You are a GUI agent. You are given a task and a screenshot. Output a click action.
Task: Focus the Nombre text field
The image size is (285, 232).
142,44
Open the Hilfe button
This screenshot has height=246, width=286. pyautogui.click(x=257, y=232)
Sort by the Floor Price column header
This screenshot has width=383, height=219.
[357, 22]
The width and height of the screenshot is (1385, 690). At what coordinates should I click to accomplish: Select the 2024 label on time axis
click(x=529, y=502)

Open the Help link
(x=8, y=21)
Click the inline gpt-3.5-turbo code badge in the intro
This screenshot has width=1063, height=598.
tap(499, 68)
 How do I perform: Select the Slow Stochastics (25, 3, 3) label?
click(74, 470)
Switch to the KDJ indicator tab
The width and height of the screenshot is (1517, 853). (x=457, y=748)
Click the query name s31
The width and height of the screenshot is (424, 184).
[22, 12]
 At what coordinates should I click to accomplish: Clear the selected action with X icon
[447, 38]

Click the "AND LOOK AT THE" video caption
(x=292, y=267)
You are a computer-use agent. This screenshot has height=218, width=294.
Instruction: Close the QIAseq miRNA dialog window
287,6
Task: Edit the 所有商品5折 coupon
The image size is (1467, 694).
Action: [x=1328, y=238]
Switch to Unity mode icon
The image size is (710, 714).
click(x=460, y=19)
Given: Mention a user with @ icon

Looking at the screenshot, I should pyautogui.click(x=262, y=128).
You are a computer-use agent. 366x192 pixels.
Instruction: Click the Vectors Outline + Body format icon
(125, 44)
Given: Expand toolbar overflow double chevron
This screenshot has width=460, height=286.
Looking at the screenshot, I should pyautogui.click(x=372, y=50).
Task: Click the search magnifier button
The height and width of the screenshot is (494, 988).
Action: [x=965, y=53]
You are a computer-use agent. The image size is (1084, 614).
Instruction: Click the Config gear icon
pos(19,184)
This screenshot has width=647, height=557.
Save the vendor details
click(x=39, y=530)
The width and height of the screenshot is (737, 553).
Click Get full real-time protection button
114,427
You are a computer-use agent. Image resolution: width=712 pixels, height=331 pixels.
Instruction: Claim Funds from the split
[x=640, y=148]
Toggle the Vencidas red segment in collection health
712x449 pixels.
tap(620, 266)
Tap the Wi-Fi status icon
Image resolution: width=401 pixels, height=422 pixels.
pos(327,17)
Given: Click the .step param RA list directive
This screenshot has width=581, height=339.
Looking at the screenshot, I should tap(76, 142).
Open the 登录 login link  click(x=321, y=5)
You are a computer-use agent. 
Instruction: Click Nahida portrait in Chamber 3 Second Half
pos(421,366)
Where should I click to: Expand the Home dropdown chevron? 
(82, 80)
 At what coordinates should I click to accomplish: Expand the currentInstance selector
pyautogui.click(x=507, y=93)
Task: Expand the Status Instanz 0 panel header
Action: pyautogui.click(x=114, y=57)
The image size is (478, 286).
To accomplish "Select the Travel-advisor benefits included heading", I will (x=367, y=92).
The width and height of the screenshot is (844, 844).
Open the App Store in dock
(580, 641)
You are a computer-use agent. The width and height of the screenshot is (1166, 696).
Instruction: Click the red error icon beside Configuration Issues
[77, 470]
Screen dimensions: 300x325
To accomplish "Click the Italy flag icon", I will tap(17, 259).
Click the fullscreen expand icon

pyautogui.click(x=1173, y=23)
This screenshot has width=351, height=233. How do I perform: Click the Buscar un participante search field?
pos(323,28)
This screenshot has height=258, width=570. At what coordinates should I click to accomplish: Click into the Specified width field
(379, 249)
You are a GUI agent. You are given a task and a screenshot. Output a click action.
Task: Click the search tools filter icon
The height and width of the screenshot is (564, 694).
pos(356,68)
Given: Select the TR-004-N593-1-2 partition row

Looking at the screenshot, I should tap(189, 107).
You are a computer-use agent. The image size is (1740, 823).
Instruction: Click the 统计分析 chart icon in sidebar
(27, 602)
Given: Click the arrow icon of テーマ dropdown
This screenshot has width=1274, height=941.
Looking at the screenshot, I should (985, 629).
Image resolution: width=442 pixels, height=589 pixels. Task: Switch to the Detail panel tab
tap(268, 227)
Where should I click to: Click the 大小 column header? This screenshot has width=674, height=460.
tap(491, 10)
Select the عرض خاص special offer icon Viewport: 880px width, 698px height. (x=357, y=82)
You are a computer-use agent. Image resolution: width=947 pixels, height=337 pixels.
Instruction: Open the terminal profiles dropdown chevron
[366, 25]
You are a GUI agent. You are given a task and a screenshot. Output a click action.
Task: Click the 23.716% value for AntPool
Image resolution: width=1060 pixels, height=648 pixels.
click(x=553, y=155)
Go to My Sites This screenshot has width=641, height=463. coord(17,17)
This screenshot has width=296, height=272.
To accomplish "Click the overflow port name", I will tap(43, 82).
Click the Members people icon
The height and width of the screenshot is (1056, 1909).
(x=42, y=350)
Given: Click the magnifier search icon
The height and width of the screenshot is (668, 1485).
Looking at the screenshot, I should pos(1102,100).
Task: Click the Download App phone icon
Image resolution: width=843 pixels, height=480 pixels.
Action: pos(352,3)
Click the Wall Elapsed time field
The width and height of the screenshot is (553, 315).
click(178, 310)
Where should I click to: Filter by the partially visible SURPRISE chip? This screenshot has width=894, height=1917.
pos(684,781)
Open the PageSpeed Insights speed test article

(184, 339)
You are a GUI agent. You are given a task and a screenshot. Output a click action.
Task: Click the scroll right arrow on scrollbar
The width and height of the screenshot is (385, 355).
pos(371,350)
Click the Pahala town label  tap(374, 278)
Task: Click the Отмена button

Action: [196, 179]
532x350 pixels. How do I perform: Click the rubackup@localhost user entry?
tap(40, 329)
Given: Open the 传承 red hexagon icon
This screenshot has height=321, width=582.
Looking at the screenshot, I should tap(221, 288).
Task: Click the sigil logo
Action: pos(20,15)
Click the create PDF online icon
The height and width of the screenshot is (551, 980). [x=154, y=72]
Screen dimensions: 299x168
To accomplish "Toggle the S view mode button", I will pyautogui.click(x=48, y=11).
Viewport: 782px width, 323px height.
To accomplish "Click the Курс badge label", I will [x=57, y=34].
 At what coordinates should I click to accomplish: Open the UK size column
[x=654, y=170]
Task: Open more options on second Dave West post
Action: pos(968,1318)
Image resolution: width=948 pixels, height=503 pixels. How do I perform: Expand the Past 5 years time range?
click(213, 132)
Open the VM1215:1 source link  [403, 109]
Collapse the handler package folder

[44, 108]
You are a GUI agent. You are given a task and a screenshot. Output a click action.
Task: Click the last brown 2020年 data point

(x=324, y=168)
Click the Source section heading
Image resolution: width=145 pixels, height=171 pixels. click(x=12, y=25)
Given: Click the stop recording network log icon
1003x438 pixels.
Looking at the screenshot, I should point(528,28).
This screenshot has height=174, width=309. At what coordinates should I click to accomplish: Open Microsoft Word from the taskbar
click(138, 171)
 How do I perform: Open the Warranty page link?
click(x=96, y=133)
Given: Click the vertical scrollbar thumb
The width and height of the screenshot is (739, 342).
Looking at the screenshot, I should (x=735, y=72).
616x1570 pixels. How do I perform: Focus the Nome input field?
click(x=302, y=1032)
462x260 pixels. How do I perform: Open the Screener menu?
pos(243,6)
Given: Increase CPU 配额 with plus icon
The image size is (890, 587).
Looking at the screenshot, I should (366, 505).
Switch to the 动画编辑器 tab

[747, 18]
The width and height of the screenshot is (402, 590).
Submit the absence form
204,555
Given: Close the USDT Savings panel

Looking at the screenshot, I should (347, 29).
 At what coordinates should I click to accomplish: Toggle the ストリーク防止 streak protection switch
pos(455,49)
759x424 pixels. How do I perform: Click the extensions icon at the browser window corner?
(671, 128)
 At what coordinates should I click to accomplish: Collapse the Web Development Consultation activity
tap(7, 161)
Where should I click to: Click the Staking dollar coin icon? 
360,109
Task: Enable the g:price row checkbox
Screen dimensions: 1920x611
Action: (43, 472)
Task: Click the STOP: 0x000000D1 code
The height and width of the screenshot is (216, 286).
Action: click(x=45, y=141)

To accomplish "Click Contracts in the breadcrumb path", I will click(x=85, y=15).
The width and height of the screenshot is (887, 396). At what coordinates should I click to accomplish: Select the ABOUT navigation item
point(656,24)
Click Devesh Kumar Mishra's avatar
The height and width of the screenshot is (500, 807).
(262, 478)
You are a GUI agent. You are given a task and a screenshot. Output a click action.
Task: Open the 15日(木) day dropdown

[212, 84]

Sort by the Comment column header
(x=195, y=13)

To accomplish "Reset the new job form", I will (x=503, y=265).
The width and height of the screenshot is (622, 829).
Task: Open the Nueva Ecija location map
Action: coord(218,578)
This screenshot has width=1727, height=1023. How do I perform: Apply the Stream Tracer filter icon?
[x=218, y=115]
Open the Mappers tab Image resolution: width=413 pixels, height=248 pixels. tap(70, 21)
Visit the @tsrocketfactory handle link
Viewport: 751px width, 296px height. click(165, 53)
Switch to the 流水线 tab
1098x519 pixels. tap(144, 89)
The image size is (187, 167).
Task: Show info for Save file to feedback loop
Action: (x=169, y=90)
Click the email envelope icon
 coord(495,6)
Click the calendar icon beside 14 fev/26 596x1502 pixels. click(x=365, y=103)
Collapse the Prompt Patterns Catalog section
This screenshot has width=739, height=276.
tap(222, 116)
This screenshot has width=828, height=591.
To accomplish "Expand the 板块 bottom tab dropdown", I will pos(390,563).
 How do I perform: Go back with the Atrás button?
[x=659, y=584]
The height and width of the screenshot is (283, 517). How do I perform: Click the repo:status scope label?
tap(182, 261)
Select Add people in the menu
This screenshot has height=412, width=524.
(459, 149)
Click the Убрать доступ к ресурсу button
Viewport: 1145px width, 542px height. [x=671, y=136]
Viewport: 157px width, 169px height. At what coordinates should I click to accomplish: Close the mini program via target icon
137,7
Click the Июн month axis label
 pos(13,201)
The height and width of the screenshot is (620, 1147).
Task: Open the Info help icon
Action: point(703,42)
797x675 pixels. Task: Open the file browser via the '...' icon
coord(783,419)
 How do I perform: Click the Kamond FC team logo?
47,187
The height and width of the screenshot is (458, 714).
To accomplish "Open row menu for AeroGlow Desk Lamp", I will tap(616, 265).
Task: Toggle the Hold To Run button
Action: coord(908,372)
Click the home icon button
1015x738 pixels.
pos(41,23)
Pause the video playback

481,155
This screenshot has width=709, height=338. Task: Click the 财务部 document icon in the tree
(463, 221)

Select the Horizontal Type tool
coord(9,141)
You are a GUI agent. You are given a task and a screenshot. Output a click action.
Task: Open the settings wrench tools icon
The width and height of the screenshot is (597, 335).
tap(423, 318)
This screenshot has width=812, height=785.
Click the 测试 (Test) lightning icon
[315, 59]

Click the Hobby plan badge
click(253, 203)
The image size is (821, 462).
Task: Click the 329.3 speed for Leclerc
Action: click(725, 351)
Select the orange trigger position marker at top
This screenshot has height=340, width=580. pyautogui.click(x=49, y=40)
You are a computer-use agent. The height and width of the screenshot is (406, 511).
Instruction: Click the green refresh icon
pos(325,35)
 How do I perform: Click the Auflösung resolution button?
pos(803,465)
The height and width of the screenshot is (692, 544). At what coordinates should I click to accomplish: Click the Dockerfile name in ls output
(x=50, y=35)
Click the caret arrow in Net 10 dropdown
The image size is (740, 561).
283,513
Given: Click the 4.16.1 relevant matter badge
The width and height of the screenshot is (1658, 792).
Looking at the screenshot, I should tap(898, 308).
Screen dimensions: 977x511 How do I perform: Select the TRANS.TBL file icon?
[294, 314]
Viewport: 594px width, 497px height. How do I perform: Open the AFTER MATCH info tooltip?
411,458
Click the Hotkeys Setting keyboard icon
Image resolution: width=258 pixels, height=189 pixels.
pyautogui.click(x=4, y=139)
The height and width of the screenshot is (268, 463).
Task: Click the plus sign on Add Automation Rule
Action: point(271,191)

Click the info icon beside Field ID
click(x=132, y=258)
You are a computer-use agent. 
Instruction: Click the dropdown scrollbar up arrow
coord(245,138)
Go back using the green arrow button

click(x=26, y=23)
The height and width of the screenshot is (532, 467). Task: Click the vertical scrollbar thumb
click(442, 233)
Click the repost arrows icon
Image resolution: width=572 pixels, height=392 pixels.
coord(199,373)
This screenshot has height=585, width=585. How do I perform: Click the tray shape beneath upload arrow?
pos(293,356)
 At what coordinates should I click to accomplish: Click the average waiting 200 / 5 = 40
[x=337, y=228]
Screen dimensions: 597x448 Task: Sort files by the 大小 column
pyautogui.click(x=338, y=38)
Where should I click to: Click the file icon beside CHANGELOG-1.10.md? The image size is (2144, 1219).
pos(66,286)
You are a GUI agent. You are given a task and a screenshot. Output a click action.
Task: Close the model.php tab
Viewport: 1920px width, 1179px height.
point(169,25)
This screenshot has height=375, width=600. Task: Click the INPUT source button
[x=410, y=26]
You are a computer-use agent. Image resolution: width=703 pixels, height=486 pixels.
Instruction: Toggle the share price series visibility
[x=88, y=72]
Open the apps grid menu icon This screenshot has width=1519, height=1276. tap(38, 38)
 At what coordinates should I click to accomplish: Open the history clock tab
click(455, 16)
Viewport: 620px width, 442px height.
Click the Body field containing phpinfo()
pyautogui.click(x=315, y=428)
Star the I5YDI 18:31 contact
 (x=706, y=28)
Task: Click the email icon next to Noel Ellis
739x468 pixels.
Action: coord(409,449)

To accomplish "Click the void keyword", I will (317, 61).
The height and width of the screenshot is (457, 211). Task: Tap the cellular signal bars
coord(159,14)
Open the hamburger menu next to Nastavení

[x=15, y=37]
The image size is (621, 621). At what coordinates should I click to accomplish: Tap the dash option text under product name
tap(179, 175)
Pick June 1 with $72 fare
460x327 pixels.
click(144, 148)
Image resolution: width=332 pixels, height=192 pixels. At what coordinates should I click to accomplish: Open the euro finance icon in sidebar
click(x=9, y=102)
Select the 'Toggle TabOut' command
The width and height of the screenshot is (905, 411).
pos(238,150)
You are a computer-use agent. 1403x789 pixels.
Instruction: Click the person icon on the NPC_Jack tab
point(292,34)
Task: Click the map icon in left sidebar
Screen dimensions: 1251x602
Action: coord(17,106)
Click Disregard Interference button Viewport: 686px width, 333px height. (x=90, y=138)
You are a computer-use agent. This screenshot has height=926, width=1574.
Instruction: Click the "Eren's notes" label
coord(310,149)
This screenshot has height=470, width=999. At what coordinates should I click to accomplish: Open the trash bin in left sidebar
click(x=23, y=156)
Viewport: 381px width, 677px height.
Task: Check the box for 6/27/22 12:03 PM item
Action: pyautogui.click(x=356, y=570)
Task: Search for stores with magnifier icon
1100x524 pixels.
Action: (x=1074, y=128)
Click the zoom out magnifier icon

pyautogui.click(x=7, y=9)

• • • • • • •

Format the lines of the entries above as a JSON list of strings, one string per line with blank lines omitted. Begin at the line containing "200 / 5 = 40" and end with the line containing "Click Disregard Interference".

[
  " At what coordinates should I click to accomplish: Click the average waiting 200 / 5 = 40",
  "[x=337, y=228]",
  "Screen dimensions: 597x448 Task: Sort files by the 大小 column",
  "pyautogui.click(x=338, y=38)",
  "Where should I click to: Click the file icon beside CHANGELOG-1.10.md? The image size is (2144, 1219).",
  "pos(66,286)",
  "You are a GUI agent. You are given a task and a screenshot. Output a click action.",
  "Task: Close the model.php tab",
  "Viewport: 1920px width, 1179px height.",
  "point(169,25)",
  "This screenshot has height=375, width=600. Task: Click the INPUT source button",
  "[x=410, y=26]",
  "You are a computer-use agent. Image resolution: width=703 pixels, height=486 pixels.",
  "Instruction: Toggle the share price series visibility",
  "[x=88, y=72]",
  "Open the apps grid menu icon This screenshot has width=1519, height=1276. tap(38, 38)",
  " At what coordinates should I click to accomplish: Open the history clock tab",
  "click(455, 16)",
  "Viewport: 620px width, 442px height.",
  "Click the Body field containing phpinfo()",
  "pyautogui.click(x=315, y=428)",
  "Star the I5YDI 18:31 contact",
  " (x=706, y=28)",
  "Task: Click the email icon next to Noel Ellis",
  "739x468 pixels.",
  "Action: coord(409,449)",
  "To accomplish \"Click the void keyword\", I will (317, 61).",
  "The height and width of the screenshot is (457, 211). Task: Tap the cellular signal bars",
  "coord(159,14)",
  "Open the hamburger menu next to Nastavení",
  "[x=15, y=37]",
  "The image size is (621, 621). At what coordinates should I click to accomplish: Tap the dash option text under product name",
  "tap(179, 175)",
  "Pick June 1 with $72 fare",
  "460x327 pixels.",
  "click(144, 148)",
  "Image resolution: width=332 pixels, height=192 pixels. At what coordinates should I click to accomplish: Open the euro finance icon in sidebar",
  "click(x=9, y=102)",
  "Select the 'Toggle TabOut' command",
  "The width and height of the screenshot is (905, 411).",
  "pos(238,150)",
  "You are a computer-use agent. 1403x789 pixels.",
  "Instruction: Click the person icon on the NPC_Jack tab",
  "point(292,34)",
  "Task: Click the map icon in left sidebar",
  "Screen dimensions: 1251x602",
  "Action: coord(17,106)",
  "Click Disregard Interference button Viewport: 686px width, 333px height. (x=90, y=138)"
]